# [PROVIDED INFORMATION]
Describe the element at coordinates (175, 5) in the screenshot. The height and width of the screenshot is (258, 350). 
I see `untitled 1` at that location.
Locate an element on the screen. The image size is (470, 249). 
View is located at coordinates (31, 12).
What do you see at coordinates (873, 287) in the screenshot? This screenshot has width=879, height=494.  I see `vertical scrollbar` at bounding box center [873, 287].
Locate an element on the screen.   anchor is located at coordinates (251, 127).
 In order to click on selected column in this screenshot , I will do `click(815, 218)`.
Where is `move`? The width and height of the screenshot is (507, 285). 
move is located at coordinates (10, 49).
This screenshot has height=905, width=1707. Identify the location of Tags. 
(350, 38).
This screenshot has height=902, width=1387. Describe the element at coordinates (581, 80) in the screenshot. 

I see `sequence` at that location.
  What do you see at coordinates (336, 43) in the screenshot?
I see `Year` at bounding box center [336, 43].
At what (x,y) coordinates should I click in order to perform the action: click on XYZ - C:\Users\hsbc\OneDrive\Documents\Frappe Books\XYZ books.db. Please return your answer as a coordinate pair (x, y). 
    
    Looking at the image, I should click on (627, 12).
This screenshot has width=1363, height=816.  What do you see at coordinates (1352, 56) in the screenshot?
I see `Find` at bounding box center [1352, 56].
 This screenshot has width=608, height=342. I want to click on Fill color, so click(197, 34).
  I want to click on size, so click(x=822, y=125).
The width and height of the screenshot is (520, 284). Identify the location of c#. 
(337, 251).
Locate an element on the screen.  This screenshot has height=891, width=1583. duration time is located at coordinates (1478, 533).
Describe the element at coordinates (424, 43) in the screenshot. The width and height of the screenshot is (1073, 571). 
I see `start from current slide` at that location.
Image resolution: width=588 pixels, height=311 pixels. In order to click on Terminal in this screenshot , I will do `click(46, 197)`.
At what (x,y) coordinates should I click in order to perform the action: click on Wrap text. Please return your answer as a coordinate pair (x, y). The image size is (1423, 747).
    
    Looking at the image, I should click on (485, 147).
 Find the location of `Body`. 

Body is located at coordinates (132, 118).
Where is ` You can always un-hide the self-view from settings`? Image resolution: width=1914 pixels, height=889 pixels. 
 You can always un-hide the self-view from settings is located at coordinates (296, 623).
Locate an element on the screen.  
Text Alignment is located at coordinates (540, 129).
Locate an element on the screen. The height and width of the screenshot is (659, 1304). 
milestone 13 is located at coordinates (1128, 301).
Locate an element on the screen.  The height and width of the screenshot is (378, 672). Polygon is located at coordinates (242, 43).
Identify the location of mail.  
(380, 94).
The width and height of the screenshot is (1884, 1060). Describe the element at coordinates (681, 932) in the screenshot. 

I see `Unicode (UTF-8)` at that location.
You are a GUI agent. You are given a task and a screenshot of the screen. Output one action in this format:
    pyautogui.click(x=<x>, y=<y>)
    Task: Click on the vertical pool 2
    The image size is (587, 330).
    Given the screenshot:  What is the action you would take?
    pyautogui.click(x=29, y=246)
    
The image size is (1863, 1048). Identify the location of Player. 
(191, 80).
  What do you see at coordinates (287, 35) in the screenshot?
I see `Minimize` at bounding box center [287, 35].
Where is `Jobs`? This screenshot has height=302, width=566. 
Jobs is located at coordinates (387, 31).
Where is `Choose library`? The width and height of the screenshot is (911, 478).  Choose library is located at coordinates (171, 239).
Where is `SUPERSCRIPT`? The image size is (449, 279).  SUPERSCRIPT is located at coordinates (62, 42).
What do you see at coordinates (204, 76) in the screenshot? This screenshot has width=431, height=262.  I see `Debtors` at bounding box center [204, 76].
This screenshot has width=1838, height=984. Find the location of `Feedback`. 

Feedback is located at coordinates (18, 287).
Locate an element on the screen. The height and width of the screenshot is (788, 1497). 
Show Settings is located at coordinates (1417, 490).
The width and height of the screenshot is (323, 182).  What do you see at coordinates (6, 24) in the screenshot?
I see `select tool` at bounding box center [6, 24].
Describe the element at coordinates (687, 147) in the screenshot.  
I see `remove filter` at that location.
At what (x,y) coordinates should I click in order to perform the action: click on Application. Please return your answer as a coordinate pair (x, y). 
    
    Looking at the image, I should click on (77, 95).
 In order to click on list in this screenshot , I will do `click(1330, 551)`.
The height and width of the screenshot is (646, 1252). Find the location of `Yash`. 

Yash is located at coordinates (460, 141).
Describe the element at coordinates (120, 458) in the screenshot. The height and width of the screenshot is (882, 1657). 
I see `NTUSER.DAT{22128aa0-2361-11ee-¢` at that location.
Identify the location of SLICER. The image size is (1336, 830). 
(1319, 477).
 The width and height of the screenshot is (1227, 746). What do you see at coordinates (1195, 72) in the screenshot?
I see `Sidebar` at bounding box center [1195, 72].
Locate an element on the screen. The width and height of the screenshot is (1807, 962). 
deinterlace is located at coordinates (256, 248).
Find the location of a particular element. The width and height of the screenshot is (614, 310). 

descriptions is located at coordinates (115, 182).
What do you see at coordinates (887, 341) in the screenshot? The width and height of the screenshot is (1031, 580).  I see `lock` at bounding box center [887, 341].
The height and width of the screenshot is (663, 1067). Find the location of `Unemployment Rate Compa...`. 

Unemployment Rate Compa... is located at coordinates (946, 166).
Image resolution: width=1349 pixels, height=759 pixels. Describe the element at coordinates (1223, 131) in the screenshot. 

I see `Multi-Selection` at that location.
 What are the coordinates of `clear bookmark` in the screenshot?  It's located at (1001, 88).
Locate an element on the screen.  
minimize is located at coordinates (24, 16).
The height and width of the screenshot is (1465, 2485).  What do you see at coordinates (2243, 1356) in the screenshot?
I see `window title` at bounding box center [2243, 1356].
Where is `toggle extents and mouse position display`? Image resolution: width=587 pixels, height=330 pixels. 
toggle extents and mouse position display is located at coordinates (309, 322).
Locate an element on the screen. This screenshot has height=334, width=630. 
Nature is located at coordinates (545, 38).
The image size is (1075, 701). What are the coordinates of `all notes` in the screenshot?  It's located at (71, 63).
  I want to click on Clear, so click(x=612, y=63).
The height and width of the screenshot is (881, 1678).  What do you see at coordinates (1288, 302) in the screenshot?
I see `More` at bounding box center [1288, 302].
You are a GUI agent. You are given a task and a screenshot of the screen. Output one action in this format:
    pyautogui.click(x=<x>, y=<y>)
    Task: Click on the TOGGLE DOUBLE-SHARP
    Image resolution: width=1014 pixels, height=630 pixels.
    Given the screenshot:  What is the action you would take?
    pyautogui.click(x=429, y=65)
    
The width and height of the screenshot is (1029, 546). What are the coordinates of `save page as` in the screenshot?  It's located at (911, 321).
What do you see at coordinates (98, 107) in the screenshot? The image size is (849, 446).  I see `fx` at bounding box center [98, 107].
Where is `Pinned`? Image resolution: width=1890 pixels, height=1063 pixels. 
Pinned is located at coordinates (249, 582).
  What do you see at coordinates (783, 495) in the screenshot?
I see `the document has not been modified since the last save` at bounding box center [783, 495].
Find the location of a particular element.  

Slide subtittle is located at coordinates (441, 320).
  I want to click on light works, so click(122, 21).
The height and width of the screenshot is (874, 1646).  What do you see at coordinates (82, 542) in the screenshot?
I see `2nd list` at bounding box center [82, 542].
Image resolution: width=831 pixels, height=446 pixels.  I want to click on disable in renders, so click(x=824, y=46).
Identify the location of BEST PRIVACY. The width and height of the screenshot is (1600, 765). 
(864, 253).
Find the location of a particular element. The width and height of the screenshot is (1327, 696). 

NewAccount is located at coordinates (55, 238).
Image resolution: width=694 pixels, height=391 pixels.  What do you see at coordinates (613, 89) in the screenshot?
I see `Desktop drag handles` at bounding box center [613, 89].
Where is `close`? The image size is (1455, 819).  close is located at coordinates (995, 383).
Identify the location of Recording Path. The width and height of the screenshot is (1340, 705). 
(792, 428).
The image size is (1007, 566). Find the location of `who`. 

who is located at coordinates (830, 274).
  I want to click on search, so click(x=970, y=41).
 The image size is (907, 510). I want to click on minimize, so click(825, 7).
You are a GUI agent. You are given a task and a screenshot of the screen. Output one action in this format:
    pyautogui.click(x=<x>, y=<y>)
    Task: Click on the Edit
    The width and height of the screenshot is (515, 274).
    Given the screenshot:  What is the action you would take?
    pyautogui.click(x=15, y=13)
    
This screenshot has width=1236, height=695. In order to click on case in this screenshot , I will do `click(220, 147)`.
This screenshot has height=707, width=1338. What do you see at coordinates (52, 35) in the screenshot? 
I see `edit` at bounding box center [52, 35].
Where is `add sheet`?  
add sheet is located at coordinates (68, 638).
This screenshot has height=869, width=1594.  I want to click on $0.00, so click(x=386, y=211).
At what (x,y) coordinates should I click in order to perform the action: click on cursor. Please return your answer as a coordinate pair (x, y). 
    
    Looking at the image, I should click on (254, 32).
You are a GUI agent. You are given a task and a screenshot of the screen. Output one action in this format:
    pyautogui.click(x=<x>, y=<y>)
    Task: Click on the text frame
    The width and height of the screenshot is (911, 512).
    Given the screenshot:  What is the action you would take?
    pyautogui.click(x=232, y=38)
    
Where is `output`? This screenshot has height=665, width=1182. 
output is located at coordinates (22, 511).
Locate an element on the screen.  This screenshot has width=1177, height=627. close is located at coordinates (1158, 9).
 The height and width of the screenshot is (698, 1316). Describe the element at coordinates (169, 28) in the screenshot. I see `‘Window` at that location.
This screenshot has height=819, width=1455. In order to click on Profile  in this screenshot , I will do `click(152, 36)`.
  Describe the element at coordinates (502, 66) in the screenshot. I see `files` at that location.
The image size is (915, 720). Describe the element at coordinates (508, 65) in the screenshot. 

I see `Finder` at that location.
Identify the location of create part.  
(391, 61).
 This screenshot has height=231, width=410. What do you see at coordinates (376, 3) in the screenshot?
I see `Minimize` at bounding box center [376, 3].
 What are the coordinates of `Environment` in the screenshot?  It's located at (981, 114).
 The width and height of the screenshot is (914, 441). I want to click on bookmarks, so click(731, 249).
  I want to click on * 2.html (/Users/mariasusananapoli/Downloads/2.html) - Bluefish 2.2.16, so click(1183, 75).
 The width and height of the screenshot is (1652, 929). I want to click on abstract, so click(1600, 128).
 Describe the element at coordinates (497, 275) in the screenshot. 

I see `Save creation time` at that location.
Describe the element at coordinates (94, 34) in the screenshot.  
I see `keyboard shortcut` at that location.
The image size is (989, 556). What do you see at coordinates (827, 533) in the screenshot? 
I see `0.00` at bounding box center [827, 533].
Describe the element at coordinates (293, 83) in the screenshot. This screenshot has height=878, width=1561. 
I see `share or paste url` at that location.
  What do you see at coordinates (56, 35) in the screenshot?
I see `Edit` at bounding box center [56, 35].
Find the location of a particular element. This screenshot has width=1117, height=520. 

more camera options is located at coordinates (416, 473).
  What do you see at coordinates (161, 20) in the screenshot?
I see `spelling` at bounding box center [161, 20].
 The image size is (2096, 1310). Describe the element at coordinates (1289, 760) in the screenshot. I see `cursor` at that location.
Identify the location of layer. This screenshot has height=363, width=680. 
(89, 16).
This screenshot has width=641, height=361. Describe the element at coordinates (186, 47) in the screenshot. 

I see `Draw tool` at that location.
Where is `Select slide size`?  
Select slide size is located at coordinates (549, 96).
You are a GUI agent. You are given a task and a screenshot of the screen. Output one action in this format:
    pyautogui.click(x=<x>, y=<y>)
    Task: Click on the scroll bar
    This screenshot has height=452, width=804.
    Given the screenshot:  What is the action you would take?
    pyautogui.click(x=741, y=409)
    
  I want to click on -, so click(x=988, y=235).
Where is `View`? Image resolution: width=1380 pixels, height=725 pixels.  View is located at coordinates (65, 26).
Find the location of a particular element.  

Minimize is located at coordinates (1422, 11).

# [WHAT THE TASK REQUIRES]
Rewrite the records from the start through the line with "What do you see at coordinates (873, 287)", changing "screenshot" to "capture" and leaving everything else as it is. Give only those lines.

# [TASK SOLUTION]
Describe the element at coordinates (175, 5) in the capture. The height and width of the capture is (258, 350). 
I see `untitled 1` at that location.
Locate an element on the screen. The image size is (470, 249). 
View is located at coordinates (31, 12).
What do you see at coordinates (873, 287) in the capture? This capture has width=879, height=494.  I see `vertical scrollbar` at bounding box center [873, 287].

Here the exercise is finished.